((

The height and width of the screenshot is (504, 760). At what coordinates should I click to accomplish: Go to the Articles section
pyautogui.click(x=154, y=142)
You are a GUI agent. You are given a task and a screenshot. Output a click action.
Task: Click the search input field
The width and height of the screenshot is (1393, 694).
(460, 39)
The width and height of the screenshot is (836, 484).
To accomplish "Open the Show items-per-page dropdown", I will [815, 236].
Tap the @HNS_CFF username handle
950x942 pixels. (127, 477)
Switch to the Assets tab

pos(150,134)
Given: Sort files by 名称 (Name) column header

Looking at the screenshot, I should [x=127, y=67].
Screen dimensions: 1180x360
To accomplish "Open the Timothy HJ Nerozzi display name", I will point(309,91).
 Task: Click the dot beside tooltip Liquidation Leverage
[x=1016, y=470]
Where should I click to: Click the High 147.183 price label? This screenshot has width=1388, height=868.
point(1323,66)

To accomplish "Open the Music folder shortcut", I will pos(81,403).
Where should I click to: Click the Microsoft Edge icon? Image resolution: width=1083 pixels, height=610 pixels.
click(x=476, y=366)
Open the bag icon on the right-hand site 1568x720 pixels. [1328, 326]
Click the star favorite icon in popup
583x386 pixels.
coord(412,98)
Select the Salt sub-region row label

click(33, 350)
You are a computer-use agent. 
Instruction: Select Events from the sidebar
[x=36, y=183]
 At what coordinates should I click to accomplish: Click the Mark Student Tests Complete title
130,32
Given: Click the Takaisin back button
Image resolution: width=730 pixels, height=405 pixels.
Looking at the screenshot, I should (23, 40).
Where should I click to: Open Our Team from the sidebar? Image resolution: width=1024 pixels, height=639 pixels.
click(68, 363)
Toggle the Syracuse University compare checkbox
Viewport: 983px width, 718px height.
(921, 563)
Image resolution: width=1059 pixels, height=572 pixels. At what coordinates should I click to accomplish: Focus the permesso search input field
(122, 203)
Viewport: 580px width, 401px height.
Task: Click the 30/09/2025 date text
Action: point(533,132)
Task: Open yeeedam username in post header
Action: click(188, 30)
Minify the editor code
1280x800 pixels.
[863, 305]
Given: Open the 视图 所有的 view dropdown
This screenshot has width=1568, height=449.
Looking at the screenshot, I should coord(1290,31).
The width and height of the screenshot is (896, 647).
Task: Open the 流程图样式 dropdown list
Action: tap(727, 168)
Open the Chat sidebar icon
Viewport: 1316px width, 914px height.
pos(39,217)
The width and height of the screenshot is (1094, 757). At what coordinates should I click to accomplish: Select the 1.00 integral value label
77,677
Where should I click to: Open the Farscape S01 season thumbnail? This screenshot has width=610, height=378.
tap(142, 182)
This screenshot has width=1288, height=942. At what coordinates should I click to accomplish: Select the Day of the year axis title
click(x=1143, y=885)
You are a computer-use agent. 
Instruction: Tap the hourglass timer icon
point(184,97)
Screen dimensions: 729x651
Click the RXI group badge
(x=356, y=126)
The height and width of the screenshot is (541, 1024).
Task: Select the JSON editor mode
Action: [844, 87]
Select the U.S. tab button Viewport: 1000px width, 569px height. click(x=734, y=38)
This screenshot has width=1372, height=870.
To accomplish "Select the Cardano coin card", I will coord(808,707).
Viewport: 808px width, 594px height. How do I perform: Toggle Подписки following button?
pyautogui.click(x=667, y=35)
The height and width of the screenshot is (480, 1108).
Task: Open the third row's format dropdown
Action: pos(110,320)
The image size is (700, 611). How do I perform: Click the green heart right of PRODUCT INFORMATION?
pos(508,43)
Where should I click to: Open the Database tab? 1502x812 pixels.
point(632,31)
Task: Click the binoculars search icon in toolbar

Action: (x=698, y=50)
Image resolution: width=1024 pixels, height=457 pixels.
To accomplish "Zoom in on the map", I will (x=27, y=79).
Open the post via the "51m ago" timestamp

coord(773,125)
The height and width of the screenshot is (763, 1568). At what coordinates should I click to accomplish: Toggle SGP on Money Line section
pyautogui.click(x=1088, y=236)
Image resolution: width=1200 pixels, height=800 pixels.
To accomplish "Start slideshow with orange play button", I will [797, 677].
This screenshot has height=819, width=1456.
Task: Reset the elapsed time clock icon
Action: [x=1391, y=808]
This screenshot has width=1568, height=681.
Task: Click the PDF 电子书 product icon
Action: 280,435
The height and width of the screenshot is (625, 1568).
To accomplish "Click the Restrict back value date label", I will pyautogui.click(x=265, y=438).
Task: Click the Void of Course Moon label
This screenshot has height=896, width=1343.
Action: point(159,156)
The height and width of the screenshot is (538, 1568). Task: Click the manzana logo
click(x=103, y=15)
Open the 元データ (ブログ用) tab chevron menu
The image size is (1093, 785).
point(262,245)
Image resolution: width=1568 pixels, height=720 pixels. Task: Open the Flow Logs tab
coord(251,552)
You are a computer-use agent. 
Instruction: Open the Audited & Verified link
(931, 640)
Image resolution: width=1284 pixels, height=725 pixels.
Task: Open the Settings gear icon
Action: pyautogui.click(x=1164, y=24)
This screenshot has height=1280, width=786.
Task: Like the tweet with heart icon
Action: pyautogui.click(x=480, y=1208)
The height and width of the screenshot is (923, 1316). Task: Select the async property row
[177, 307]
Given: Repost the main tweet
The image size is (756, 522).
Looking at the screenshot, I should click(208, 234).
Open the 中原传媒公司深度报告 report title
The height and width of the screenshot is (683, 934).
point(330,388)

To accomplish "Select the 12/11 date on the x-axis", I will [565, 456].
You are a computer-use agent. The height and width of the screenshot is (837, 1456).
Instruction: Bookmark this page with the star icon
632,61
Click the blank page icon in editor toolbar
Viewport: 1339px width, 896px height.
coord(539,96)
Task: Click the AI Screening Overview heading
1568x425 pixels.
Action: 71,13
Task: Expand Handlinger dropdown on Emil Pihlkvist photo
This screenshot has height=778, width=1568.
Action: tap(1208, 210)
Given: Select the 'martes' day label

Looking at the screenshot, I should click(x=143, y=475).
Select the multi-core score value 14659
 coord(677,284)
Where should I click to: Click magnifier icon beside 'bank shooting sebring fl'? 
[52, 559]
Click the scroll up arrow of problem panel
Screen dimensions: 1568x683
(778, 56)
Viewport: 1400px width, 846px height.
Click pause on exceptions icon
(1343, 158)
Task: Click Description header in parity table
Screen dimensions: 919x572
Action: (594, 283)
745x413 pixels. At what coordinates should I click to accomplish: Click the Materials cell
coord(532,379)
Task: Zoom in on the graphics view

))

Rewrite all the records above as a JSON list of strings, with one string per line and blank lines left out.

[
  "The height and width of the screenshot is (504, 760). At what coordinates should I click to accomplish: Go to the Articles section",
  "pyautogui.click(x=154, y=142)",
  "You are a GUI agent. You are given a task and a screenshot. Output a click action.",
  "Task: Click the search input field",
  "The width and height of the screenshot is (1393, 694).",
  "(460, 39)",
  "The width and height of the screenshot is (836, 484).",
  "To accomplish \"Open the Show items-per-page dropdown\", I will [815, 236].",
  "Tap the @HNS_CFF username handle",
  "950x942 pixels. (127, 477)",
  "Switch to the Assets tab",
  "pos(150,134)",
  "Given: Sort files by 名称 (Name) column header",
  "Looking at the screenshot, I should [x=127, y=67].",
  "Screen dimensions: 1180x360",
  "To accomplish \"Open the Timothy HJ Nerozzi display name\", I will point(309,91).",
  " Task: Click the dot beside tooltip Liquidation Leverage",
  "[x=1016, y=470]",
  "Where should I click to: Click the High 147.183 price label? This screenshot has width=1388, height=868.",
  "point(1323,66)",
  "To accomplish \"Open the Music folder shortcut\", I will pos(81,403).",
  "Where should I click to: Click the Microsoft Edge icon? Image resolution: width=1083 pixels, height=610 pixels.",
  "click(x=476, y=366)",
  "Open the bag icon on the right-hand site 1568x720 pixels. [1328, 326]",
  "Click the star favorite icon in popup",
  "583x386 pixels.",
  "coord(412,98)",
  "Select the Salt sub-region row label",
  "click(33, 350)",
  "You are a computer-use agent. ",
  "Instruction: Select Events from the sidebar",
  "[x=36, y=183]",
  " At what coordinates should I click to accomplish: Click the Mark Student Tests Complete title",
  "130,32",
  "Given: Click the Takaisin back button",
  "Image resolution: width=730 pixels, height=405 pixels.",
  "Looking at the screenshot, I should (23, 40).",
  "Where should I click to: Open Our Team from the sidebar? Image resolution: width=1024 pixels, height=639 pixels.",
  "click(68, 363)",
  "Toggle the Syracuse University compare checkbox",
  "Viewport: 983px width, 718px height.",
  "(921, 563)",
  "Image resolution: width=1059 pixels, height=572 pixels. At what coordinates should I click to accomplish: Focus the permesso search input field",
  "(122, 203)",
  "Viewport: 580px width, 401px height.",
  "Task: Click the 30/09/2025 date text",
  "Action: point(533,132)",
  "Task: Open yeeedam username in post header",
  "Action: click(188, 30)",
  "Minify the editor code",
  "1280x800 pixels.",
  "[863, 305]",
  "Given: Open the 视图 所有的 view dropdown",
  "This screenshot has width=1568, height=449.",
  "Looking at the screenshot, I should coord(1290,31).",
  "The width and height of the screenshot is (896, 647).",
  "Task: Open the 流程图样式 dropdown list",
  "Action: tap(727, 168)",
  "Open the Chat sidebar icon",
  "Viewport: 1316px width, 914px height.",
  "pos(39,217)",
  "The width and height of the screenshot is (1094, 757). At what coordinates should I click to accomplish: Select the 1.00 integral value label",
  "77,677",
  "Where should I click to: Open the Farscape S01 season thumbnail? This screenshot has width=610, height=378.",
  "tap(142, 182)",
  "This screenshot has width=1288, height=942. At what coordinates should I click to accomplish: Select the Day of the year axis title",
  "click(x=1143, y=885)",
  "You are a computer-use agent. ",
  "Instruction: Tap the hourglass timer icon",
  "point(184,97)",
  "Screen dimensions: 729x651",
  "Click the RXI group badge",
  "(x=356, y=126)",
  "The height and width of the screenshot is (541, 1024).",
  "Task: Select the JSON editor mode",
  "Action: [844, 87]",
  "Select the U.S. tab button Viewport: 1000px width, 569px height. click(x=734, y=38)",
  "This screenshot has width=1372, height=870.",
  "To accomplish \"Select the Cardano coin card\", I will coord(808,707).",
  "Viewport: 808px width, 594px height. How do I perform: Toggle Подписки following button?",
  "pyautogui.click(x=667, y=35)",
  "The height and width of the screenshot is (480, 1108).",
  "Task: Open the third row's format dropdown",
  "Action: pos(110,320)",
  "The image size is (700, 611). How do I perform: Click the green heart right of PRODUCT INFORMATION?",
  "pos(508,43)",
  "Where should I click to: Open the Database tab? 1502x812 pixels.",
  "point(632,31)",
  "Task: Click the binoculars search icon in toolbar",
  "Action: (x=698, y=50)",
  "Image resolution: width=1024 pixels, height=457 pixels.",
  "To accomplish \"Zoom in on the map\", I will (x=27, y=79).",
  "Open the post via the \"51m ago\" timestamp",
  "coord(773,125)",
  "The height and width of the screenshot is (763, 1568). At what coordinates should I click to accomplish: Toggle SGP on Money Line section",
  "pyautogui.click(x=1088, y=236)",
  "Image resolution: width=1200 pixels, height=800 pixels.",
  "To accomplish \"Start slideshow with orange play button\", I will [797, 677].",
  "This screenshot has height=819, width=1456.",
  "Task: Reset the elapsed time clock icon",
  "Action: [x=1391, y=808]",
  "This screenshot has width=1568, height=681.",
  "Task: Click the PDF 电子书 product icon",
  "Action: 280,435",
  "The height and width of the screenshot is (625, 1568).",
  "To accomplish \"Click the Restrict back value date label\", I will pyautogui.click(x=265, y=438).",
  "Task: Click the Void of Course Moon label",
  "This screenshot has height=896, width=1343.",
  "Action: point(159,156)",
  "The height and width of the screenshot is (538, 1568). Task: Click the manzana logo",
  "click(x=103, y=15)",
  "Open the 元データ (ブログ用) tab chevron menu",
  "The image size is (1093, 785).",
  "point(262,245)",
  "Image resolution: width=1568 pixels, height=720 pixels. Task: Open the Flow Logs tab",
  "coord(251,552)",
  "You are a computer-use agent. ",
  "Instruction: Open the Audited & Verified link",
  "(931, 640)",
  "Image resolution: width=1284 pixels, height=725 pixels.",
  "Task: Open the Settings gear icon",
  "Action: pyautogui.click(x=1164, y=24)",
  "This screenshot has height=1280, width=786.",
  "Task: Like the tweet with heart icon",
  "Action: pyautogui.click(x=480, y=1208)",
  "The height and width of the screenshot is (923, 1316). Task: Select the async property row",
  "[177, 307]",
  "Given: Repost the main tweet",
  "The image size is (756, 522).",
  "Looking at the screenshot, I should click(208, 234).",
  "Open the 中原传媒公司深度报告 report title",
  "The height and width of the screenshot is (683, 934).",
  "point(330,388)",
  "To accomplish \"Select the 12/11 date on the x-axis\", I will [565, 456].",
  "You are a computer-use agent. The height and width of the screenshot is (837, 1456).",
  "Instruction: Bookmark this page with the star icon",
  "632,61",
  "Click the blank page icon in editor toolbar",
  "Viewport: 1339px width, 896px height.",
  "coord(539,96)",
  "Task: Click the AI Screening Overview heading",
  "1568x425 pixels.",
  "Action: 71,13",
  "Task: Expand Handlinger dropdown on Emil Pihlkvist photo",
  "This screenshot has height=778, width=1568.",
  "Action: tap(1208, 210)",
  "Given: Select the 'martes' day label",
  "Looking at the screenshot, I should click(x=143, y=475).",
  "Select the multi-core score value 14659",
  " coord(677,284)",
  "Where should I click to: Click magnifier icon beside 'bank shooting sebring fl'? ",
  "[52, 559]",
  "Click the scroll up arrow of problem panel",
  "Screen dimensions: 1568x683",
  "(778, 56)",
  "Viewport: 1400px width, 846px height.",
  "Click pause on exceptions icon",
  "(1343, 158)",
  "Task: Click Description header in parity table",
  "Screen dimensions: 919x572",
  "Action: (594, 283)",
  "745x413 pixels. At what coordinates should I click to accomplish: Click the Materials cell",
  "coord(532,379)",
  "Task: Zoom in on the graphics view"
]